Aging, cognition and exercise: Life and longevity part 5
By Dr. Don Fitz-Ritson, DCFeatures Case Studies Leadership Profession aging Don Fitz-Ritson inflammation memory loss senior health stress
We know that exercise positively affects the cardiovascular and respiratory systems. As we age our cognitive function declines. We stop at times and search for words, some sources call it the “senior pause,” we don’t remember where we left our keys sometimes. Our thinking process slows, our recall is not as sharp as it used to be and our reaction time increases. Some people get more anxious, some are depressed, others decrease their socialization and some because of their fear of falling, limit activities. Our minds begin to play amazing games with us.

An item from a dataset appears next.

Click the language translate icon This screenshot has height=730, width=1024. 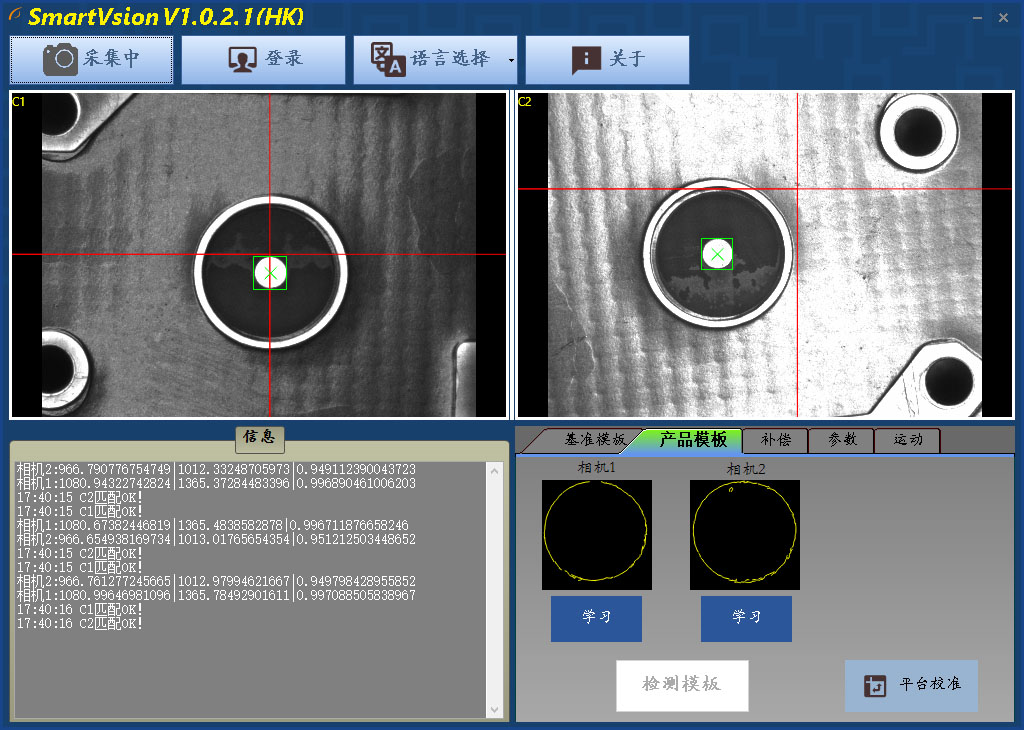(387, 59)
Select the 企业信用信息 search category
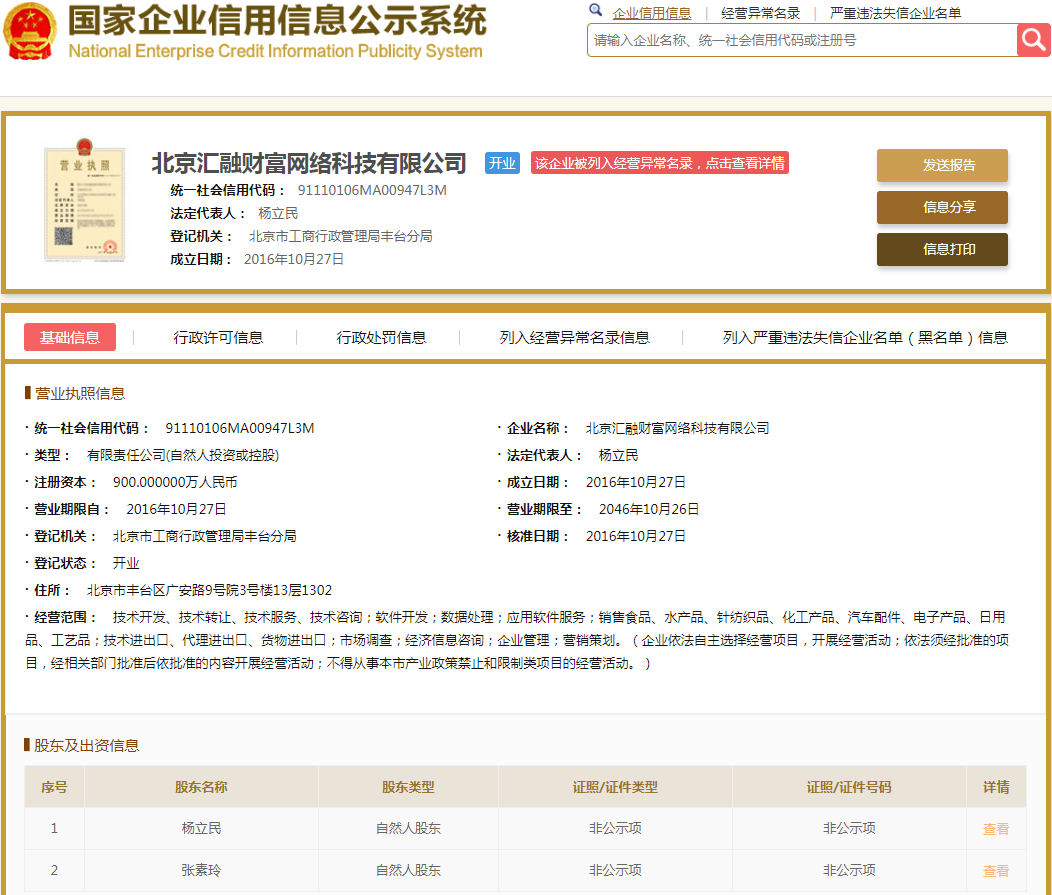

These aspects of cognitive decline do not happen to all of us. Why is this? Are there differences in the lifestyles of people that may be a contributing factor? Are there things that can be done to slow or reverse these symptoms? Can exercise help our cognition? What we saw in a previous article was that physiologic changes of aging that limit function and general quality of life occur faster as aging occurs. As outlined in previous articles there is high-quality evidence that exercise activity has many favourable benefits for older adults. Exercise programs can increase muscle strength and prevent falls. To achieve these results, the exercise programs should be personalized, tailored to the individual’s abilities, goal specific, multimodal and be of sufficient intensity, volume, and duration to achieve maximal benefits.(1)
Would an exercise program following the same parameters affect cognitive function? Are there special types of exercises that are more beneficial to prevent one from becoming a cognitively challenged person? Cognitive impairment is a health problem that concerns almost every aging person. A study addressing senior brain health exercise (SBHE) program involving elderly women for 12 weeks, found that the SBHE program resulted in positive effects of basic physical fitness (strength and aerobic endurance) as well as cognitive function and brain- derived neurotrophic factor -BDNF.(2)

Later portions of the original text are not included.